Saved data entries:
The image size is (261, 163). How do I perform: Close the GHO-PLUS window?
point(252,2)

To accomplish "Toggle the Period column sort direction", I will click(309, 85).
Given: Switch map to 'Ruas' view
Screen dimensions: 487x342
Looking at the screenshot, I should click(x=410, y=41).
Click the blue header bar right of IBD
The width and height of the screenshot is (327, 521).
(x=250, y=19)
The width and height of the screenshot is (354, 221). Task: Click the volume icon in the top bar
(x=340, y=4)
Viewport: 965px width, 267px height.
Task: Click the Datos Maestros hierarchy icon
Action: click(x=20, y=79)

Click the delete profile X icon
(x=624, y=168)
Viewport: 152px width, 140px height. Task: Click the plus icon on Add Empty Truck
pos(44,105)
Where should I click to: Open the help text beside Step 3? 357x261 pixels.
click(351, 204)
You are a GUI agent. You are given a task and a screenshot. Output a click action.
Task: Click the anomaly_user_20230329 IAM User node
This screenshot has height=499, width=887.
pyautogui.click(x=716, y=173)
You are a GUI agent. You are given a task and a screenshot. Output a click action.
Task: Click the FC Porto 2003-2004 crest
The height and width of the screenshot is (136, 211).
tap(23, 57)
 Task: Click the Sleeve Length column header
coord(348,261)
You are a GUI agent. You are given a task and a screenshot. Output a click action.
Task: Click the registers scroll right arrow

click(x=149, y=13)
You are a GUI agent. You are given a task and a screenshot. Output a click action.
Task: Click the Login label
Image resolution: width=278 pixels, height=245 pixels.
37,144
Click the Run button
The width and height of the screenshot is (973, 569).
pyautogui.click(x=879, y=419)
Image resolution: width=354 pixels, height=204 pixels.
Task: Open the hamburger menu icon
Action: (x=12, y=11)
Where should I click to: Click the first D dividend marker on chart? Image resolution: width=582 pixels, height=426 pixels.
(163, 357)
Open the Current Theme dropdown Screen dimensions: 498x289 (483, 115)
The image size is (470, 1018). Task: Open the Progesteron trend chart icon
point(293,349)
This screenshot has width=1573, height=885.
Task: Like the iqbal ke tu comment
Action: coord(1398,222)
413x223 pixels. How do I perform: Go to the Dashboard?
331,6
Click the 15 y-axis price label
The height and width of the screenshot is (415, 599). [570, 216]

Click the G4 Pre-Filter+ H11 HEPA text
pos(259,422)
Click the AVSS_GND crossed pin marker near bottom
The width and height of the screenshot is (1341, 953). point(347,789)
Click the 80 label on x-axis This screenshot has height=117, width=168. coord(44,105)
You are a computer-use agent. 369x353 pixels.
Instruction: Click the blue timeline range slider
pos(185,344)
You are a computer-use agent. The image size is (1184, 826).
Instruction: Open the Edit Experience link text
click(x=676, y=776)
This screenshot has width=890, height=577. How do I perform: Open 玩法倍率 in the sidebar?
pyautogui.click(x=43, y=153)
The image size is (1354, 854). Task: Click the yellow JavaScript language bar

Your goal -
Quote the records above exactly, from the first line through the line containing "Click the blue header bar right of IBD", and nothing more.

Result below -
The image size is (261, 163). How do I perform: Close the GHO-PLUS window?
point(252,2)

To accomplish "Toggle the Period column sort direction", I will click(309, 85).
Given: Switch map to 'Ruas' view
Screen dimensions: 487x342
Looking at the screenshot, I should click(x=410, y=41).
Click the blue header bar right of IBD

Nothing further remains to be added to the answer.